What To Do If Your Child Is Losing Confidence At School

January 21, 2020

Does your child start to clam up when homework is brought out at night? Do they doubt their abilities and use how their peers are doing in class as evidence of their shortcomings? It’s not uncommon for children to suffer from low academic confidence if they’re experiencing difficulty in the classroom. I’ve seen the most bubbly and excited children wilt when the conversation turns to school. It breaks my heart to see students doubt themselves and feel like they’re inadequate in the classroom setting. If your child is struggling with low confidence, you’re definitely not alone. Keep scrolling for steps you can take to help boost your child’s academic confidence when it’s low.

 

 

 

1. Check in with the teacher

 

If your child’s confidence has taken a sudden dip, it’s a great idea to check in with their teacher before taking any other actions. The teacher may have insight into why your child’s attitude has recently changed, such as an incident in class, repeated struggles with a subject, or difficulties with peers. Knowing about an increased lack of confidence at home can also be a great insight for the teacher as she interacts with your child daily. Set up a meeting to bring up your concerns and see what your child’s teacher has to say. 

 

2. Check in with your child

 

Sit down with your child to ask how they’re feeling about school. Try to ask open and non-leading questions that allow your child to be truthful about what’s going on. Having an open and honest conversation may give you insight into why your child is losing their confidence and how they’re feeling about school and themselves. 

 

3. Talk about competing with yourself (instead of peers)

 

Some students feel less confident when they begin to compare themselves to their classmates.
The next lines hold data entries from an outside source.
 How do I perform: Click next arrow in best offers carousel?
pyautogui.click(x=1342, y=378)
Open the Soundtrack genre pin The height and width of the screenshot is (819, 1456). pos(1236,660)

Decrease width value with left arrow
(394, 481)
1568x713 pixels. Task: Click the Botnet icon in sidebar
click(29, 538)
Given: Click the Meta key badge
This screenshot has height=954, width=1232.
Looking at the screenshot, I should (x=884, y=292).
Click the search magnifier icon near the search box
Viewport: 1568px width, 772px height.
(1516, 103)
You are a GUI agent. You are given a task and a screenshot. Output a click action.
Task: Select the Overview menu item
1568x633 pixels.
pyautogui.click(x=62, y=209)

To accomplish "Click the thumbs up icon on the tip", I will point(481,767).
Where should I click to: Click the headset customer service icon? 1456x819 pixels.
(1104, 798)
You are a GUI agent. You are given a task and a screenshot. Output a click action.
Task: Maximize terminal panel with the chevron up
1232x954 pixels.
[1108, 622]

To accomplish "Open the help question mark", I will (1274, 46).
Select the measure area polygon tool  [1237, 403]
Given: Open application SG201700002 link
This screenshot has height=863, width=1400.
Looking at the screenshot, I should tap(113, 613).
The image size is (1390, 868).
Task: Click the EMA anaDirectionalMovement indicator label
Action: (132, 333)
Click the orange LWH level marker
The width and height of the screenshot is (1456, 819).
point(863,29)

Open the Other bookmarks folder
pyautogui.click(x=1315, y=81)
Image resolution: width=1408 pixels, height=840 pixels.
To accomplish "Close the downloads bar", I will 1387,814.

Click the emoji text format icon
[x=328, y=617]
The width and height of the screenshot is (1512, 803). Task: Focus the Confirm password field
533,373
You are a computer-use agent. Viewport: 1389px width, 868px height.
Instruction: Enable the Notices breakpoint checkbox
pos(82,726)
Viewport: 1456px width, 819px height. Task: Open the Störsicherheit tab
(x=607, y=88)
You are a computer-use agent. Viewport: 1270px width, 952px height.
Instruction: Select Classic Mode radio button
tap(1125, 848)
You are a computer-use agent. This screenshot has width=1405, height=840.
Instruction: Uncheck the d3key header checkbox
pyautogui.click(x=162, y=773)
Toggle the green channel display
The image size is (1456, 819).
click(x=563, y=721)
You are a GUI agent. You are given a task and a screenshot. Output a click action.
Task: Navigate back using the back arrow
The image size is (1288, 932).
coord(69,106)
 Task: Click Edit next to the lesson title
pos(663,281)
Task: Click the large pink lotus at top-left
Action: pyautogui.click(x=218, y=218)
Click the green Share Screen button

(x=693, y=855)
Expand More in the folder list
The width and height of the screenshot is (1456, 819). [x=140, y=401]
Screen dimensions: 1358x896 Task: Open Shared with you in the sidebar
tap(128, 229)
Seeing peers seemingly do better than them in the classroom can be discouraging. Help your child begin practicing the art of competing with themselves instead of with others. This could involve setting goals for self - improvement. Conversations about how we all learn differently, and how you can only truly compete with yourself can also be helpful.

 

4. Point out improvements

 

Just because your child isn’t progressing as quickly as they want to- that doesn’t mean they aren’t improving. Whenever you notice your child has made gains academically be sure to point it out! Maybe last year they struggled to grasp multiplication and this year they do it with ease, or they’ve improved their spelling and handwriting. Showing your child that you notice their growth can help them improve the view they have of themselves as a learner.

 

5. Let your child excel outside the classroom

 

It’s always nice to feel like you’re good at something! Find ways for your child to do what they’re good at and enjoy outside the school setting. This may be a sport, baking, crafting, or other hobbies. Letting your child shine will help keep their overall confidence high.

 

6. Get support from a tutor

 

If your child’s lack of academic confidence isn’t improving, seeking the support of a caring and experienced tutor can make all the difference. Having a third party educator on their team, cheering them on, and helping them build academic skills can help your child get the boost they need in the confidence department. 

 

As humans, we all deal with confidence issues but this doesn’t make it any less painful to see your child struggle. In what ways have you helped your child with confidence in the past?